A couple of weeks back Ryan Singer from the Basecamp team released Shape Up: Stop Running in Circles and Ship Work that Matters. An in-depth look at how they do product development at Basecamp. From the first few pages, I was hooked. The approach answers several product development questions I’ve struggled to come up with good answers to in the past. Below are the things that stayed with me from the book.
Appetite
This is the amount of time the team want to spend on a problem, not how long it will take. The common approach is to design a new thing, then estimate how long that thing will take to build. But, by up-ending the approach, you have a much more productive conversation. If something does not solve a core problem or drive a key revenue stream, then there shouldn’t be a huge appetite for it. Framing the decisions this way allows you to prevent yourself from getting sucked into scope-creep and wasted time on features that your customers aren’t that bothered by.
It’s so easy to fall into this trap. I’ve done it enough times. You think something seems simple enough, it’s designed, specced out at a high level and off you go. Unforeseen tasks and complications arise and there is no way you are going to ship on time. You are faced with leaving bits out, delivering something poor quality or being late.
If you are focussed on one of your product’s main reasons for existing, then that rightly warrants a big appetite and the willingness to invest a good amount of time in it.
Fixed time, variable scope
“Projects are defined at the right level of abstraction: concrete enough that the teams know what to do, yet abstract enough that they have room to work out the interesting details themselves.”
Appetite roughly translates into how much time the team want to spend on a problem. Given a high level “Shaped” project, it is then up to the designers and developers tasked with building it to figure out how to deliver something that meets the customers' needs in the time given. By not handing off a fixed scope project, the team then has the means to focus solely on meeting that need. Not implementing specific features.
Cutting scope isn’t lowering quality
This is important. When faced with cutting the scope of a feature, quality should never come into the equation. It’s often misconstrued as a desire to rush out half-finished things. This couldn’t be further from the truth.
Cutting scope well is hard. It requires a deep understanding of the problems you are trying to solve. This way, you can shave off everything that does not directly solve a problem a customer has.
Imagined vs discovered tasks
The comparison here is so insightful. We often plan when we know the least about a project, by baking in an appreciation for this, we can also build in approaches to succeed. If you expect all your upfront planning to be perfect, or even good, you are likely to be in for a fall. If you plan for a change in understanding once the team get started, then you can thrive. The important part here is the fixed time, variable scope from above. The team need the freedom to change course on new information. If they don’t, then you are stuck spending as long as it takes.

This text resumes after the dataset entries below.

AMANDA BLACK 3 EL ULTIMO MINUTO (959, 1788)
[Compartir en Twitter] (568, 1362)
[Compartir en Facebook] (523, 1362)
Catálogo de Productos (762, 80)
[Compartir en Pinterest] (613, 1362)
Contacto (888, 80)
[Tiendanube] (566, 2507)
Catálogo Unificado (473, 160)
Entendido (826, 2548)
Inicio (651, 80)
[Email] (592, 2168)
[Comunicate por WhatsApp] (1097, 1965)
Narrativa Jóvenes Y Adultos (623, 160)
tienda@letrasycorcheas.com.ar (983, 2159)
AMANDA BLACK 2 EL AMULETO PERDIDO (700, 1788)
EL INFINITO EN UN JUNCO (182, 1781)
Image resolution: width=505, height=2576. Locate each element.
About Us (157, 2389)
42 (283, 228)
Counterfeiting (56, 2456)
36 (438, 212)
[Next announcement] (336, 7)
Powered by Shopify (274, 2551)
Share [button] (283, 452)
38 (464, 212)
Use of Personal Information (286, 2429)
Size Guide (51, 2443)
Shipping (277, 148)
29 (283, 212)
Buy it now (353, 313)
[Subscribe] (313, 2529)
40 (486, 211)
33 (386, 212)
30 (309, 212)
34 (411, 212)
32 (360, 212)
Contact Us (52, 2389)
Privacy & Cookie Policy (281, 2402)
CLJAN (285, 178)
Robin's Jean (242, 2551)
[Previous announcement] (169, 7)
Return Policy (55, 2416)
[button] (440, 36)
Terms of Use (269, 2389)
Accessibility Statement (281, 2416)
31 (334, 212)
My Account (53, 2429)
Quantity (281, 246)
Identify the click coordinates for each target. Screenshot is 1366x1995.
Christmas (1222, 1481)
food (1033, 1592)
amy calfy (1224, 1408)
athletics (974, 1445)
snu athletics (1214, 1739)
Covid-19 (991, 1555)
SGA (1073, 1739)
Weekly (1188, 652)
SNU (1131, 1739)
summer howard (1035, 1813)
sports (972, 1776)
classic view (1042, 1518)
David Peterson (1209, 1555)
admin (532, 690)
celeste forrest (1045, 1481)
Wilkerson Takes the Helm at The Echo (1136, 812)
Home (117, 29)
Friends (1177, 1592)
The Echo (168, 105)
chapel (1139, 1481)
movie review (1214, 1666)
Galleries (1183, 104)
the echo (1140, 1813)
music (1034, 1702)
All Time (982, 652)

Agile, Scrum, Kanban, Shape Up, whatever
In his foreword, Jason Fried says “we’re not into waterfall or agile or scrum”. I’d disagree with the agile part. What I take from agile, more than anything is the ability to reflect and change your approach. To ditch things that aren’t working and to experiment with new approaches.
I see Shape Up as agile done properly. It won’t work for everybody, nor should it. But at its core, it is the result of a team asking questions about what is not working in their process and trying things to improve it.